While I didn’t always love the work involved at my old jobs, I always worked hard at it and did my best to respect my employers.  I wasn’t the best of friends with every director or department head I ever had, but I worked at living up to, and in many cases, exceeding their expectations, and I always tried to respect them as superiors.  I guess this is part of why I was already hired back by one employer after leaving for a promotion elsewhere.

Beyond just working my tail off for my employers, there are other reasons why I’m welcome back at previous employers.

Training a Replacement
In two out of the three situations in which I left my employer during my hotel career, I trained my replacement before I left.  This at first might not seem like a big deal, but having a person who can do this rather than just leave or who isn’t trustworthy enough to let train their replacement can be a big advantage to an employer.

And not only did I train them, but I trained them correctly and in one case, even offered to come back and help out if any unexpected issues arose or my replacement was having trouble.  Such willingness to make the transition for my replacement and my employer as seamless as possible went a long way in having them look favorably upon me once I was gone.  In fact, I even returned to one employer several years later in a better position.

“Owner’s Expectations”
One of the first general managers I had in the hotel business, promoted “owner’s expectations” as one of his main management principles.  It is really a quite simple rule, but it is amazing to me how many employees fail to follow it, and therefore fail in the workplace.

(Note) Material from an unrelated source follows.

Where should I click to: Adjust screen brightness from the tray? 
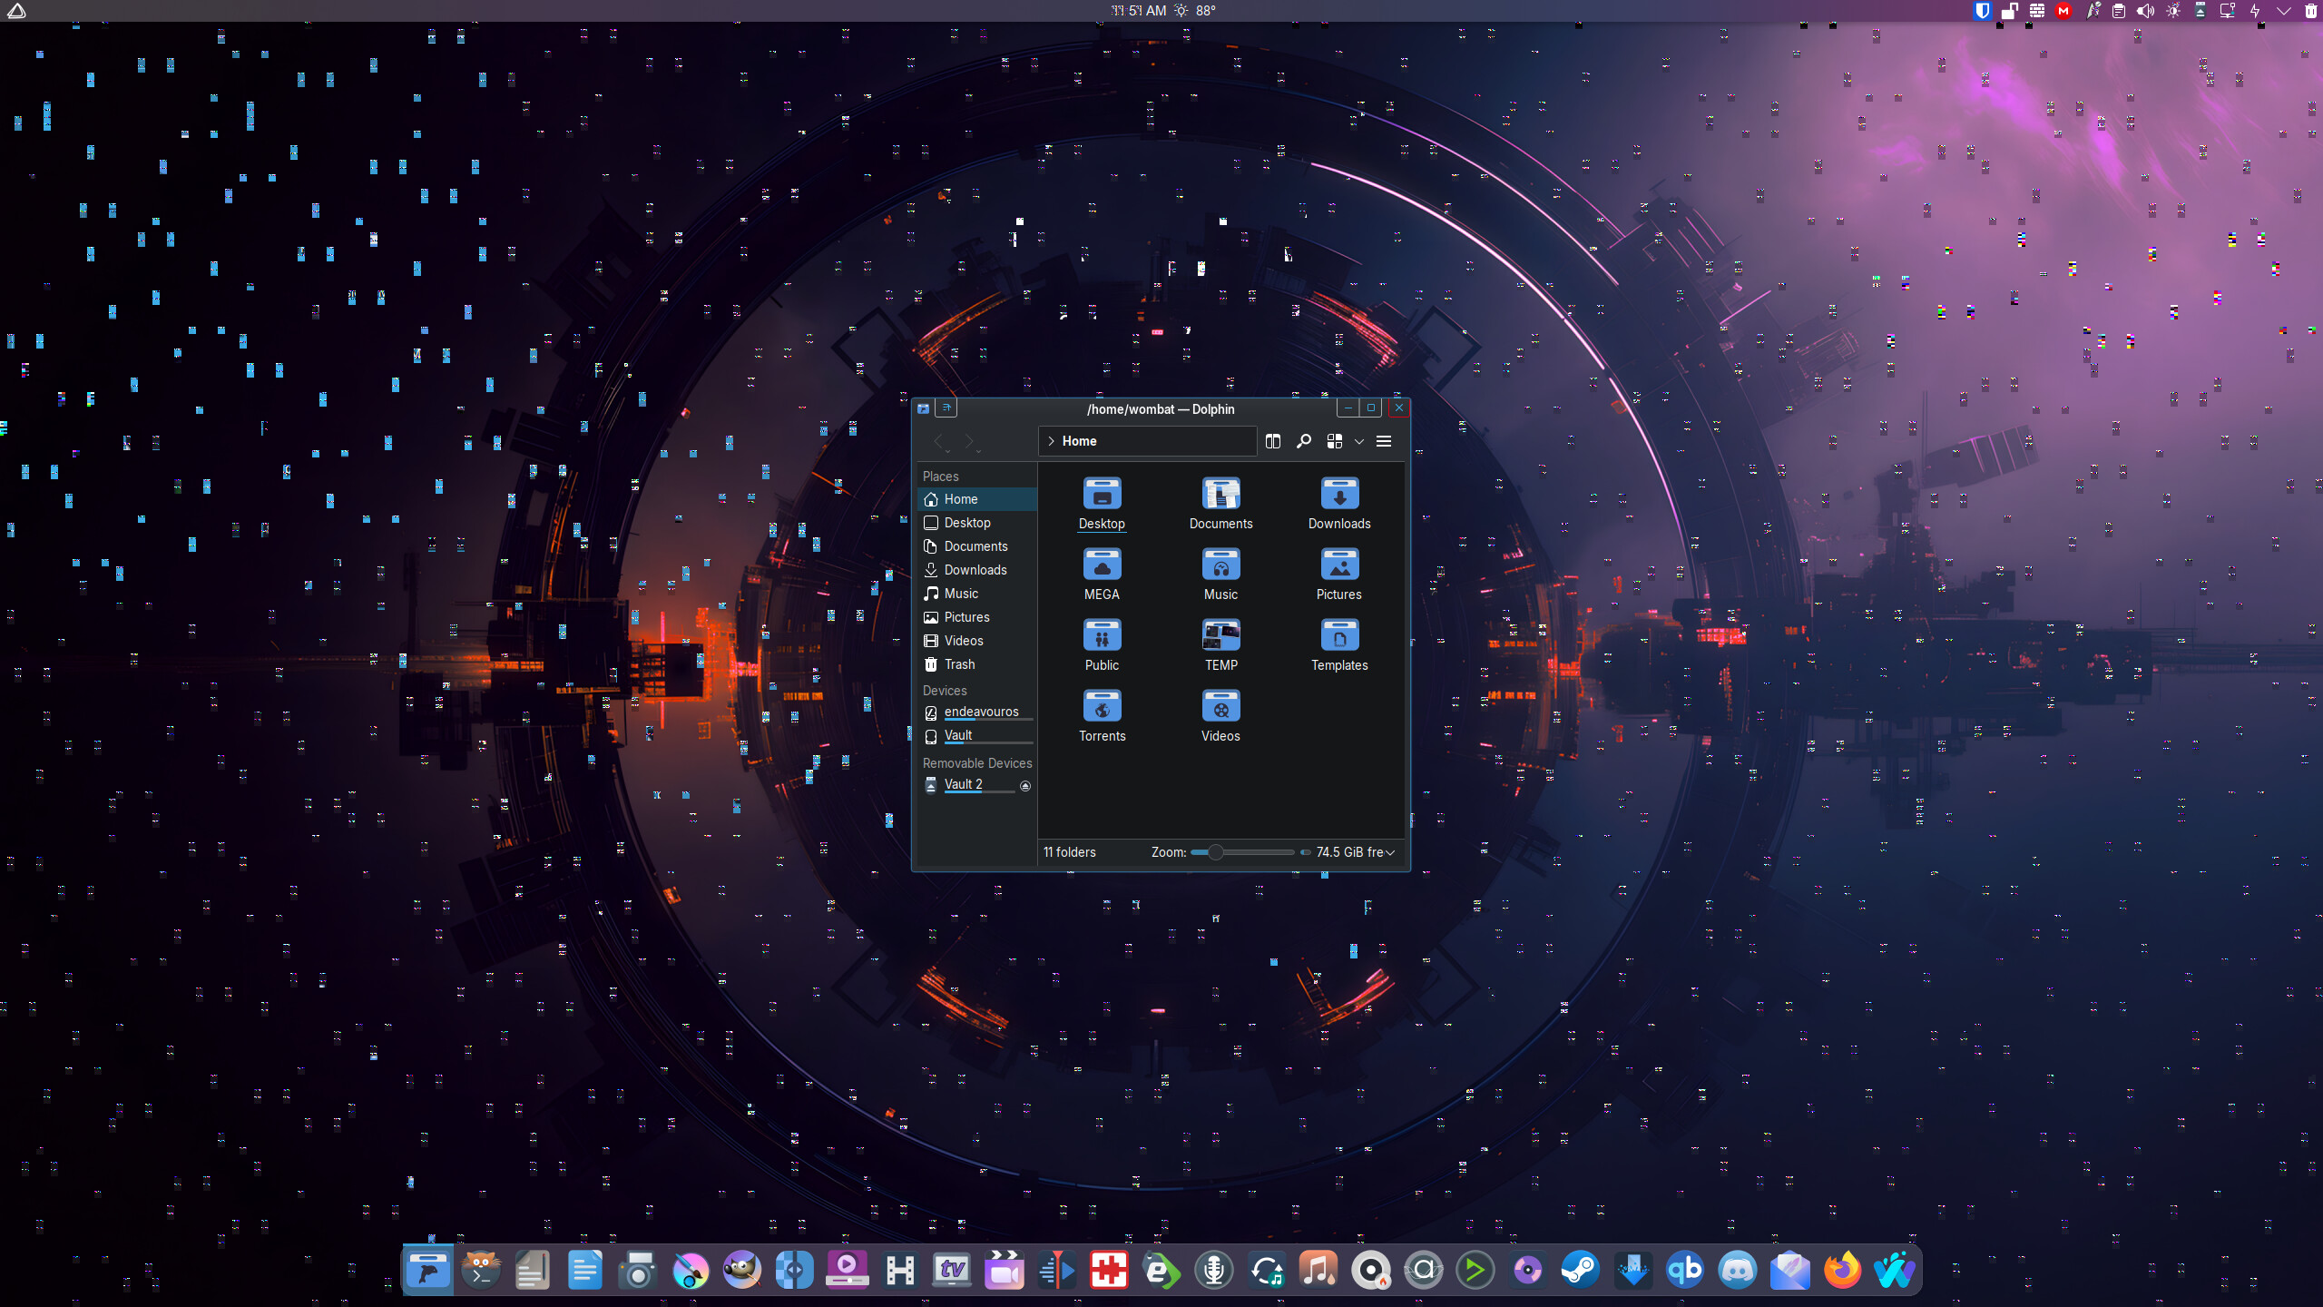[2174, 11]
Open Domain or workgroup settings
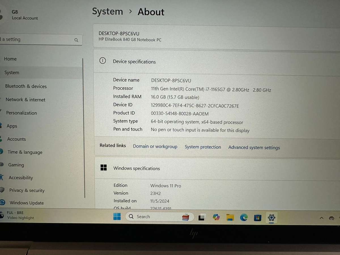 (x=155, y=147)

Owner’s expectations promoted employees understanding their superior’s or superiors’ main “hot points” if you will.  Knowing what was most important to the boss, and making it most important to me, allowed me to succeed in their eyes.  I made their objectives my objectives, and therefore did my best to keep happy the ones who had the power to form my success.

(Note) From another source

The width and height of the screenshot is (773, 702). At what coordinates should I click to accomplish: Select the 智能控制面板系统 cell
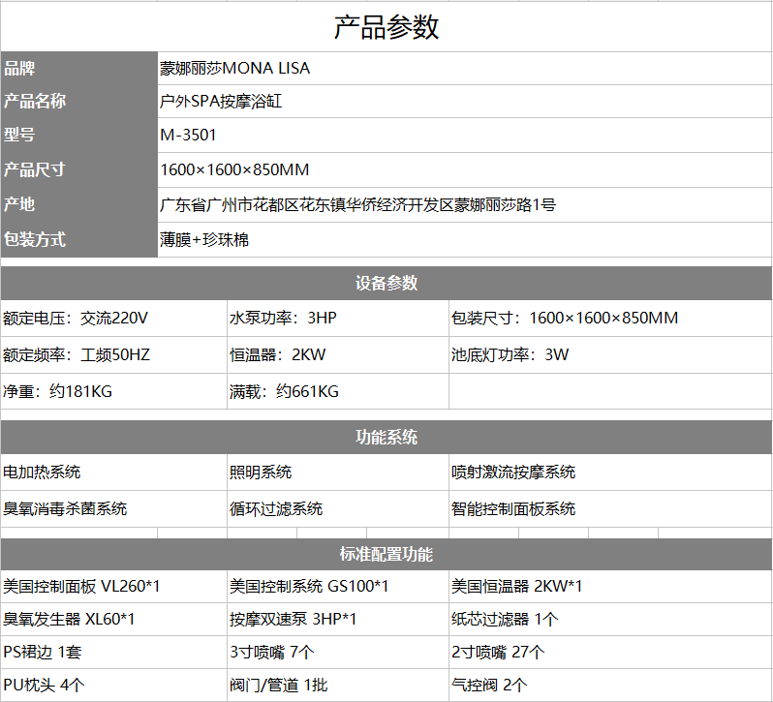click(513, 508)
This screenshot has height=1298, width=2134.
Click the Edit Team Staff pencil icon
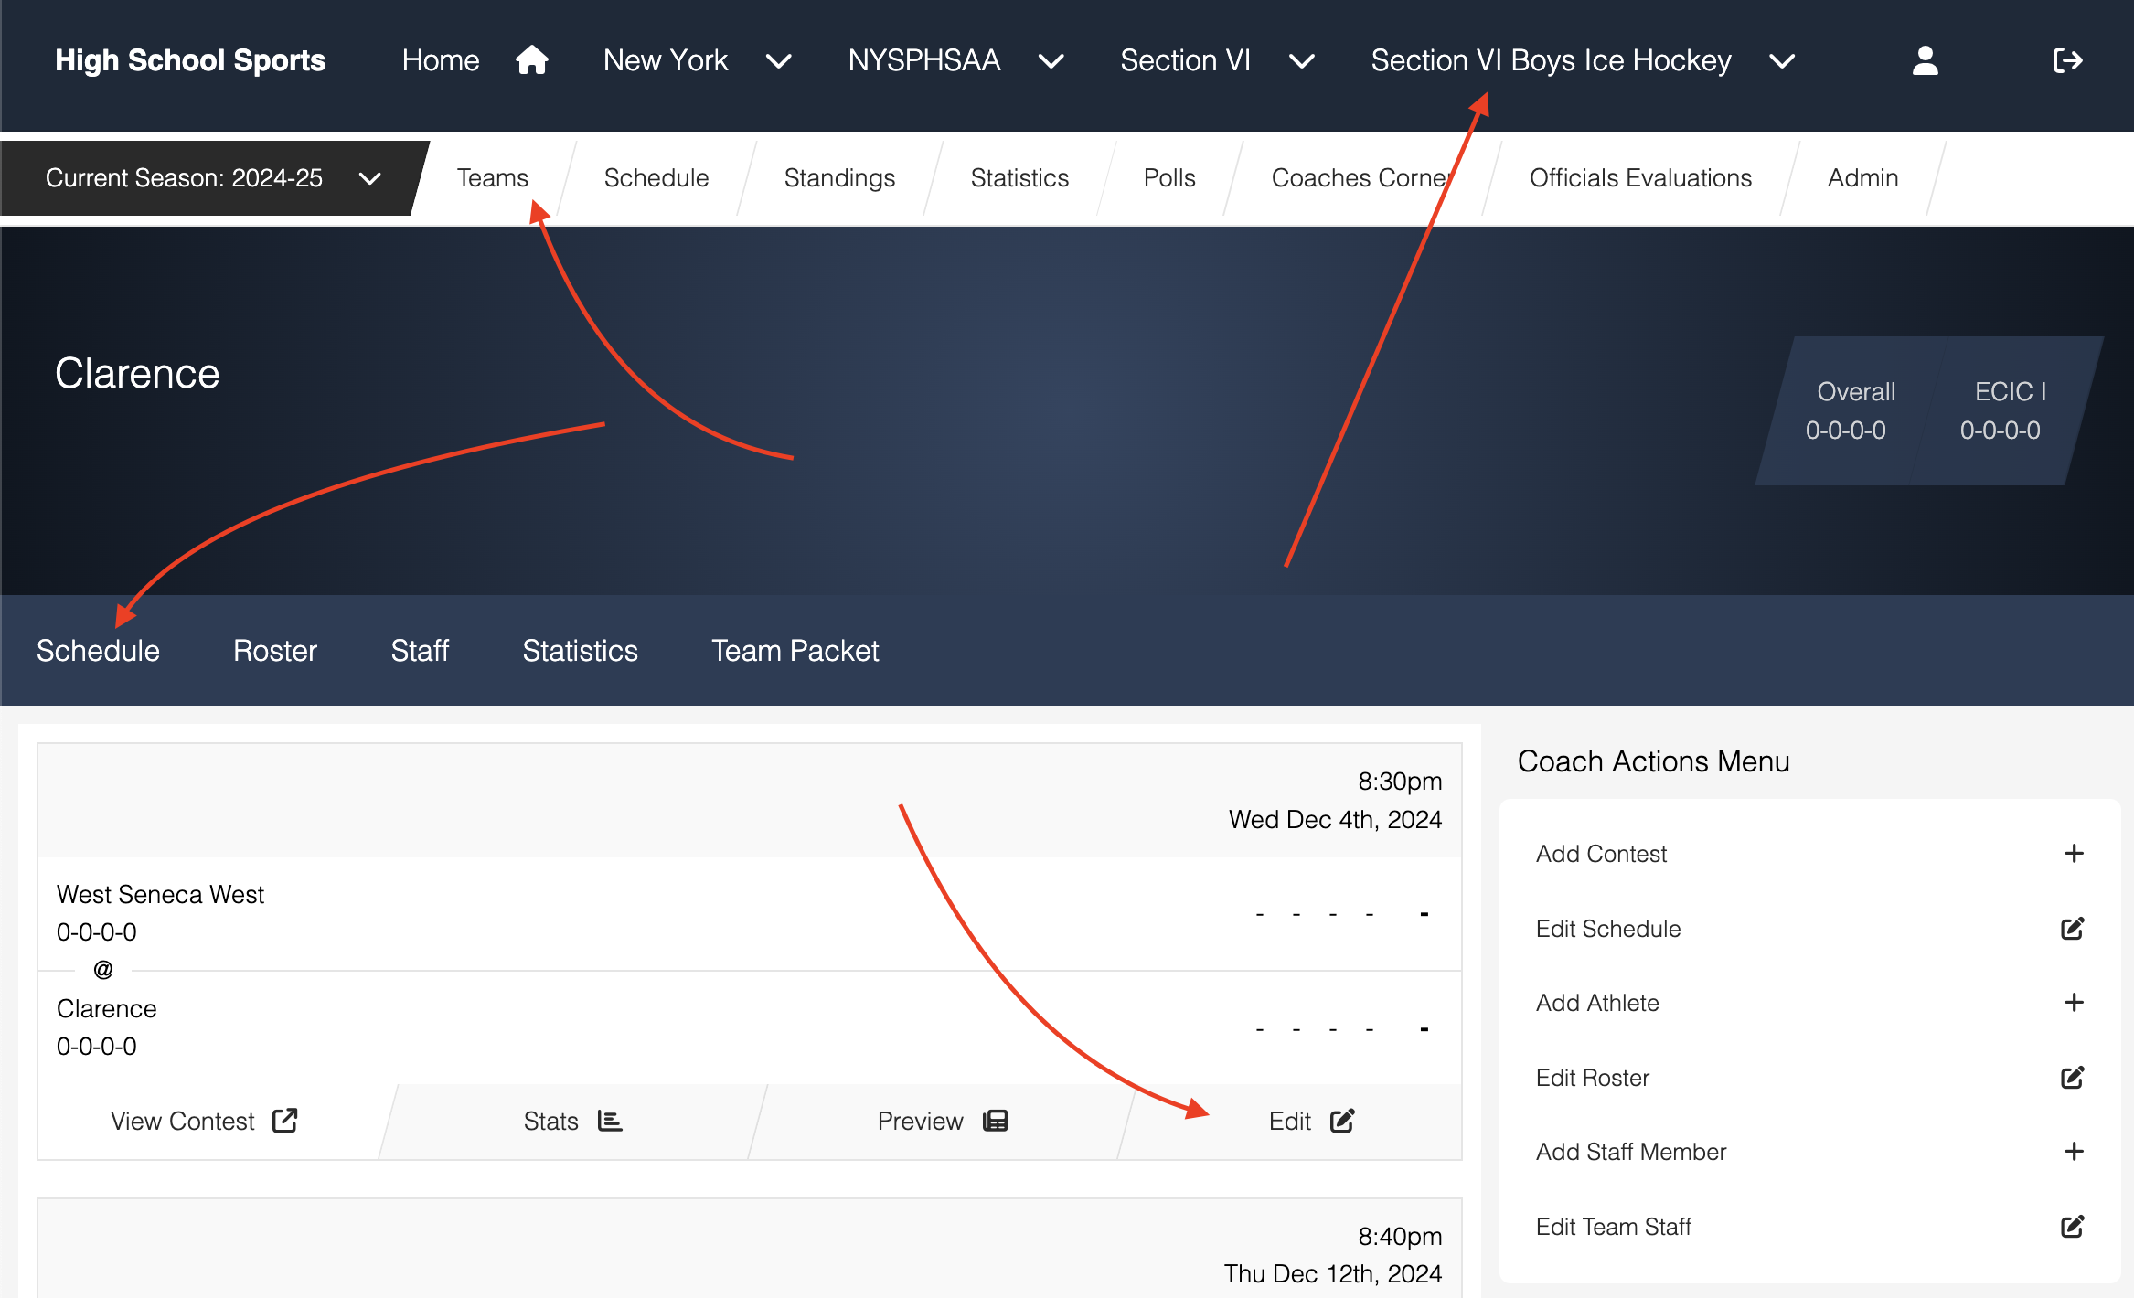[x=2072, y=1227]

Polite Resignations Letters
Whenever I left a role or employer, I ensured that I did so in the most polite and business-like manner I could.  One step in this process involved writing a polite, gracious, and appreciative resignation letter.  Just shooting out an email or leaving my intentions on voicemail wasn’t going to cut it if I wanted to leave in good standing.  Therefore, I took time to form, read, re-read, consider, and possibly re-write my resignation letters to ensure that they were looked upon in a positive light.  This was especially important when moving to a different hotel within the same chain, as my employee file would likely follow me.

Continued Contact
While over the years the number of people from previous employers who I stay in contact with has dwindled, as has the frequency of that contact, this doesn’t mean that I still don’t make an effort.  I find that an occasional phone call or email between myself and those with whom I was closest, not only allows us to catch up on old times, but keeps me informed of the situation at those previous employers as well as any opportunities that may arise.

2 comments:

  1. This is something to keep in mind. The wrong way is to burn your bridges and leave a bad taste behind.